In the short term, “We have to keep the economy productive, and then get serious about the national debt” – most of which is driven by Medicare, Medicaid and Social Security – he said. Americans are living longer, and therefore “people are using these programs longer than any other generation did.”

House Democrats in mid- May narrowly passed a $3 trillion, 1,800-page stimulus measure that promptly received a chilly reception in the Republican-controlled Senate and a veto threat from President Trump.

Cole opposed the measure because of several of its proposals, including:

• $3.6 billion to effectively federalize elections, authorize same-day voter registration and nationwide vote-by-mail. “This would be an incredible federal intrusion into the election system that is operated not by the federal government but by the states,” Cole said.

• allowing prisoners over 50 in the federal system to be released.

• providing benefit checks to individuals who have entered the U.S. illegally.

• bailing out multi-employer pension plans.

• state and local tax breaks (SALT).

• providing $25 billion to the U.S. Postal Service without requiring any reforms to their operations.

“While I remain supportive of our letter carriers and operators who serve all of our communities, including in rural America, the reality is that the U.S. Postal Service continues to operate at a loss,” Cole said. “Not only is this unsustainable, but it’s a sign that the current business model clearly isn’t working. Absent reforms and changes to operations, no amount of money thrown at the problem will ever be the solution.”

MORE STIMULUS AID IS A POSSIBILITY

Although the House Democrats’ bill was probably DOA in the Senate, another stimulus measure is not entirely out of the question, for several reasons.

For one, approximately 40 million Americans have filed for unemployment benefits. That level of economic disruption hasn’t been experienced in the United States since the Great Depression of the 1930s.

A survey in late April from OnePoll of approximately 2,000 people found that 82% want monthly stimulus payments. And a Fortune/ SurveyMonkey poll from late May showed that 54% of adults support another round of stimulus payouts.

The reason Americans are likely to get a second stimulus check “is because the first one simply didn’t do enough,” The Motley Fool wrote in a June 6 article.

According to a Money/ Morning Consult survey on April 22, almost three-quarters of the 2,200 respondents reported they had already spent their stimulus money, or intended to spend their stimulus payout in four weeks or less.

Expansion of the unemployment benefits program is putting an extra $600 a week into the pockets of many Americans – but that is scheduled to end July 31.

Even though states are reopening in phases, it’s not going to be business as usual for quite awhile.
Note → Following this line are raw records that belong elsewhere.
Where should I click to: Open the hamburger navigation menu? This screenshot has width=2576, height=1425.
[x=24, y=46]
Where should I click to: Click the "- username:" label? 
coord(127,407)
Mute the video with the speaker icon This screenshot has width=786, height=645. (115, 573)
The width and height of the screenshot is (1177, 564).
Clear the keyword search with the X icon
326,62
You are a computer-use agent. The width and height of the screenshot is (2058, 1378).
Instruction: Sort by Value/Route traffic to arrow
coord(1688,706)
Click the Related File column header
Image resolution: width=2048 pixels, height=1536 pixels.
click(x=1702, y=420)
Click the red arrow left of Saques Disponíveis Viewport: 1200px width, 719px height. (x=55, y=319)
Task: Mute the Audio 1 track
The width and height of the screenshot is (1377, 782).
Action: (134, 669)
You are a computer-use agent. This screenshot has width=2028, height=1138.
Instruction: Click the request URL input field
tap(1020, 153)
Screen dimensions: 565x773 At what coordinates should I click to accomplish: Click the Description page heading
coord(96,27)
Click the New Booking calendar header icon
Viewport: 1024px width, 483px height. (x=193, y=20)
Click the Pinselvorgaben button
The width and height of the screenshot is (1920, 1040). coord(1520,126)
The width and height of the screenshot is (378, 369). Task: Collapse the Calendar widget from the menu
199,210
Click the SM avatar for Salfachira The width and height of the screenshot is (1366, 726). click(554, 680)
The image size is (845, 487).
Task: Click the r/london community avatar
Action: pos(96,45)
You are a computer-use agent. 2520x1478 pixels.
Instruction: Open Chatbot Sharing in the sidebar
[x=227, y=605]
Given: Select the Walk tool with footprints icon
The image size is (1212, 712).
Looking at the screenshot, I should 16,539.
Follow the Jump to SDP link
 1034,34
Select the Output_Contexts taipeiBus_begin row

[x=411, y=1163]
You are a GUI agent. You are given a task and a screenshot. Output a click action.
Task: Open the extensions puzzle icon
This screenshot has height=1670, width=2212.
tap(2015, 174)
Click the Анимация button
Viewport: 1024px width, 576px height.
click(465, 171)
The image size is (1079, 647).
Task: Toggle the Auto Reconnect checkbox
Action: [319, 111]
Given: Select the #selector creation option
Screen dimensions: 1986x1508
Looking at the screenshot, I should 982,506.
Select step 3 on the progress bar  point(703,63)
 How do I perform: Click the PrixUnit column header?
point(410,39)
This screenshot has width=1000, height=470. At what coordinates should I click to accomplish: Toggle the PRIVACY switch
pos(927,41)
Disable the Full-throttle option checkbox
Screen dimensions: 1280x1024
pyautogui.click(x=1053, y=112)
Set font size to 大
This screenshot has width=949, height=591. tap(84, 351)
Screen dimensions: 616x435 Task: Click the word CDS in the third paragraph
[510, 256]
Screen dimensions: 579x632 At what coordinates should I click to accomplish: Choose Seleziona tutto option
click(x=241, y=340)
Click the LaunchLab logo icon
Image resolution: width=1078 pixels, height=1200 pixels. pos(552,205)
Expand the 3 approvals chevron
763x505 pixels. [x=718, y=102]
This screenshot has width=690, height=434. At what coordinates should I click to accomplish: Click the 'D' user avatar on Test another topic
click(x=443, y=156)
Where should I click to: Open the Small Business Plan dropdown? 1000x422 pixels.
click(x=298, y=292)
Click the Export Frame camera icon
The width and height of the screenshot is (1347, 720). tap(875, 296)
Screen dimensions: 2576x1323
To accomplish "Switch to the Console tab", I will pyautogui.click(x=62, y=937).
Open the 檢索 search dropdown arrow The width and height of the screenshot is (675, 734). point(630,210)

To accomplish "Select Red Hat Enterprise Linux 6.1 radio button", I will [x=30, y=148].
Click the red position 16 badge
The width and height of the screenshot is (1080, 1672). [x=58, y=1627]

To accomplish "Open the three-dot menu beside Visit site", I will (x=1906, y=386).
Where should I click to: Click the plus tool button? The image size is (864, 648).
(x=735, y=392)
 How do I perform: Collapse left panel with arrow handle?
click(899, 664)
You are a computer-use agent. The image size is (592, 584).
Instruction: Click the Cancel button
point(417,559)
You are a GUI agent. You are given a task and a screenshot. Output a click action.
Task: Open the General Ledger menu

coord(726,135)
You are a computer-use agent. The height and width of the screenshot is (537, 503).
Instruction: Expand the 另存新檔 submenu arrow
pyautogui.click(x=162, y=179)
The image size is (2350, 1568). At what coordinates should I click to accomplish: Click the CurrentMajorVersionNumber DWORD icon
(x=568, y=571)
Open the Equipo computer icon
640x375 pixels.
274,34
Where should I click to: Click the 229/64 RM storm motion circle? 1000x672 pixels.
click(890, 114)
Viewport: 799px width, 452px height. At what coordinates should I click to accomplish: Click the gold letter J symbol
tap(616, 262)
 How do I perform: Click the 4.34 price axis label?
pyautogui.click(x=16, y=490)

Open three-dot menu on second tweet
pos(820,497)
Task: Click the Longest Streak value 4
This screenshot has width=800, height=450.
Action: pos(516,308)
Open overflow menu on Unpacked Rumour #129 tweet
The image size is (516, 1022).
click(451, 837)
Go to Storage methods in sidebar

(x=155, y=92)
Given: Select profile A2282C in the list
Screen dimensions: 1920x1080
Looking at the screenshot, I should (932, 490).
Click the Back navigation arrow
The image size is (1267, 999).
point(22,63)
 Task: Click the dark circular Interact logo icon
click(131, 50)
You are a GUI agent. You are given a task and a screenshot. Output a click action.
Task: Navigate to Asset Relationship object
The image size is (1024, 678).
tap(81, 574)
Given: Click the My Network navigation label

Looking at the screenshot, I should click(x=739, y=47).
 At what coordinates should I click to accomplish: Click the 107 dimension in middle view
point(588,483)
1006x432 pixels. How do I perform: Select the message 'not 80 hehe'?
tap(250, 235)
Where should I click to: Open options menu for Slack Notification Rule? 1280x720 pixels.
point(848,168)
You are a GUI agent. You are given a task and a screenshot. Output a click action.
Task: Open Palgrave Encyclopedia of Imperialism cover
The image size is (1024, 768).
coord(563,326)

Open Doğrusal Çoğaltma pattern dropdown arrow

For example, unemployment rates are still in double digits, eviction notices were filed in courthouses across this state last week, and moratoriums on foreclosures will expire soon.

And finally, this is a presidential election year.

In a televised message May 22, Cole said, “I fully expect there will be another coronavirus supplemental appropriations bill ... that will be a lot more thoughtful ... and that will help us reopen the economy in a smart and effective way.”